**Exercise task**
According to the text on SA/GPA/Will transactions, by what means alone can an immovable property be legally and lawfully transferred?

=== Text excerpt ===

14. After highlighting the pernicious effects of such transaction, the Supreme Court enunciated that such transactions adversely affect the economy, civil society and law and order. The Supreme Court eventually framed few questions for larger considerations.

15. It is imperative to note that in Suraj Lamp and Industries Private Limited (2) Through Director Vs State of Haryana And Anr.[4] a three Judge Bench of the Supreme Court enunciated that SA/GPA/Will transaction does not convey any title nor creates interest in an immovable property. An immovable property can be legally and lawfully transferred/conveyed only by a registered Deed of Conveyance. The transaction of the nature of “GPA sales” or “ SA/GPA/Will transactions” do not convey title and do not amount to transfer, nor can they be recognized as valid mode of transfer of immovable property. The Courts will not treat such transaction as completed or concluded transfer or as conveyances as they neither convey title nor create any interest in an immovable property. They cannot be recognized as deeds of title, except to the limited extent of Section 53-A of the Transfer of Property Act.

16. What is of material significance, from the point of view of the facts of the case at hand, is that the Supreme Court made it abundantly clear that the aforesaid observations and directions of the Supreme Court were not intended to in any way affect the validity of the sale agreements and power of attorney executed in genuine transactions.

=== Provided information ===

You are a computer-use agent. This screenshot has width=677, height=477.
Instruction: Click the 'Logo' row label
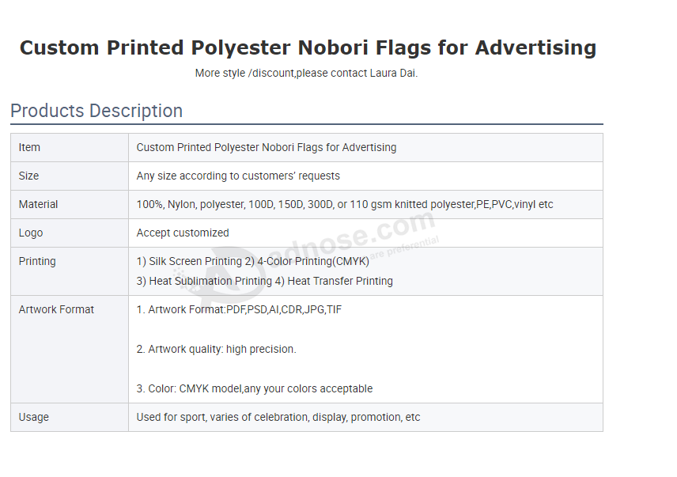31,233
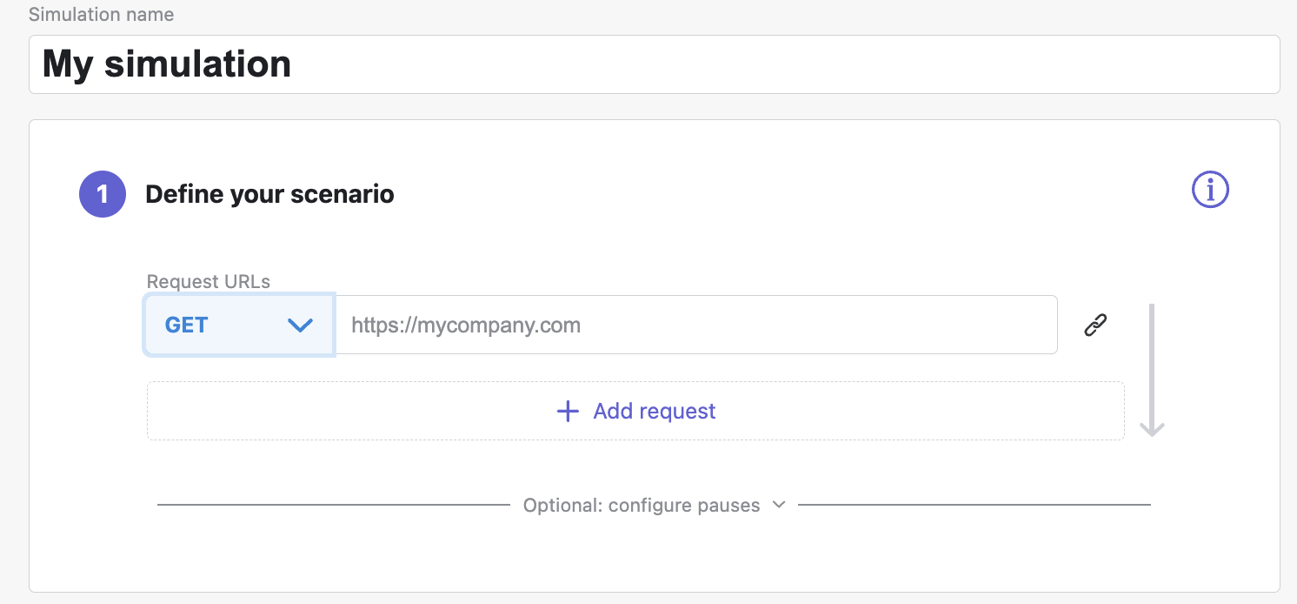Open the GET HTTP method dropdown
The image size is (1297, 604).
(x=239, y=325)
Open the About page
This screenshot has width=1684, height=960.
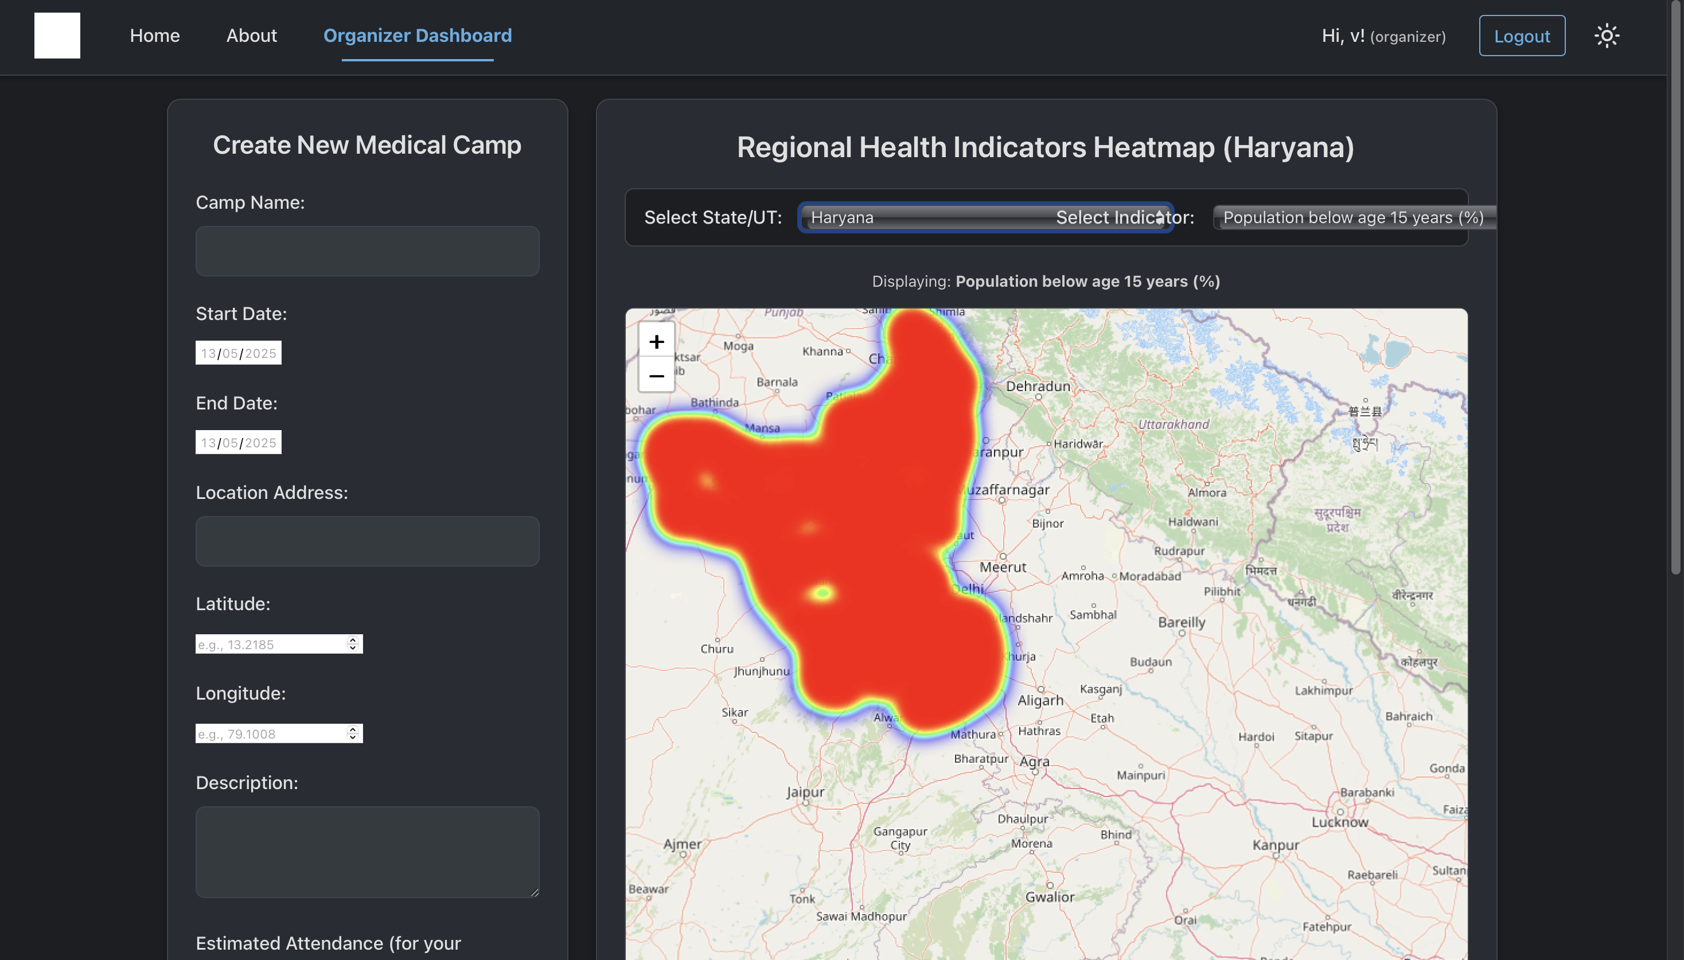click(x=251, y=36)
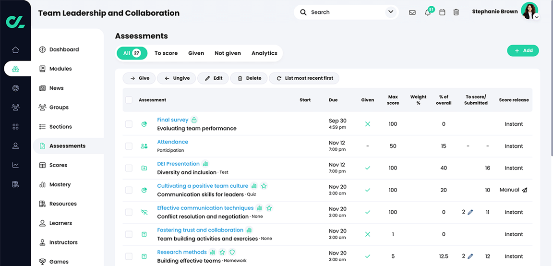This screenshot has height=266, width=553.
Task: Select the DEI Presentation row checkbox
Action: click(129, 168)
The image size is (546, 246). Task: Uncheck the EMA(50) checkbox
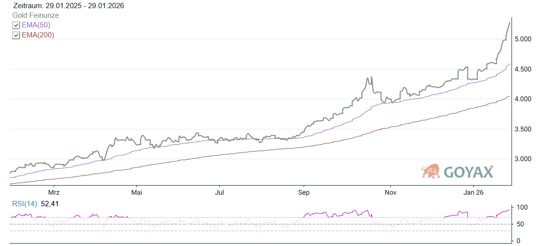tap(16, 25)
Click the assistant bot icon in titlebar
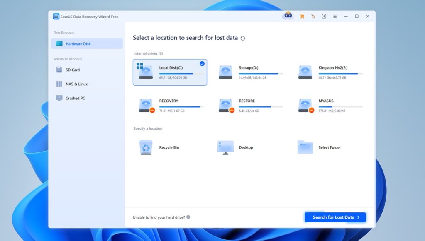425x241 pixels. 288,16
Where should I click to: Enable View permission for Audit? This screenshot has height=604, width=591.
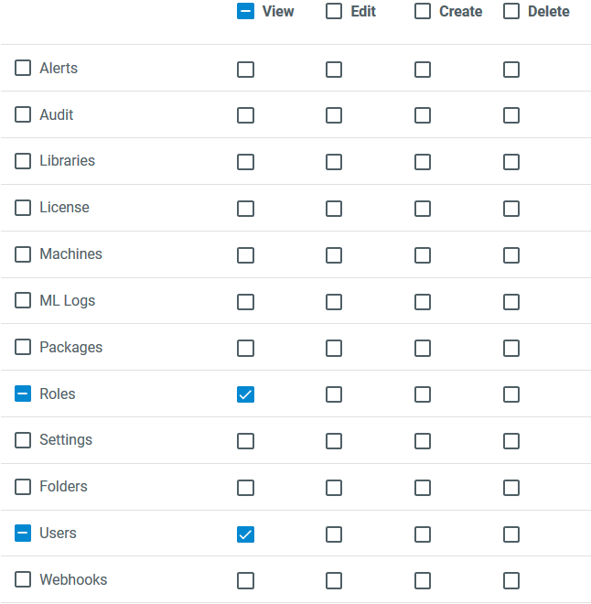pyautogui.click(x=245, y=115)
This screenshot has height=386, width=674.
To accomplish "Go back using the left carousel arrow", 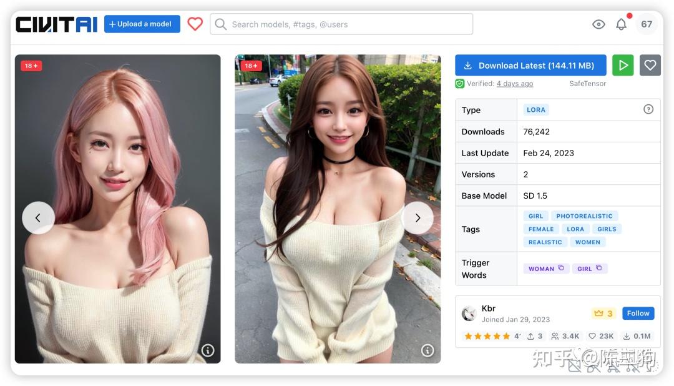I will [38, 217].
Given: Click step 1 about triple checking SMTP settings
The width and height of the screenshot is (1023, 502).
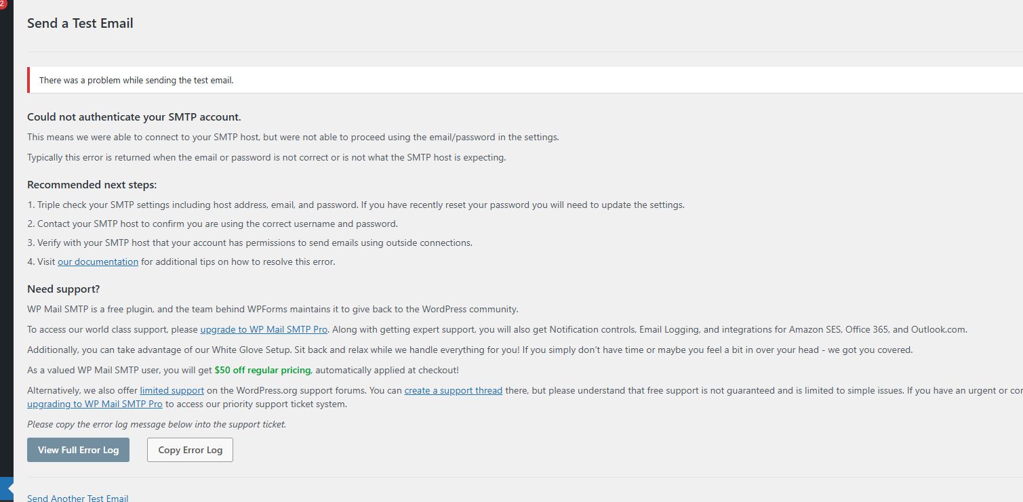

===

**Result for this exercise**
Only by a registered Deed of Conveyance.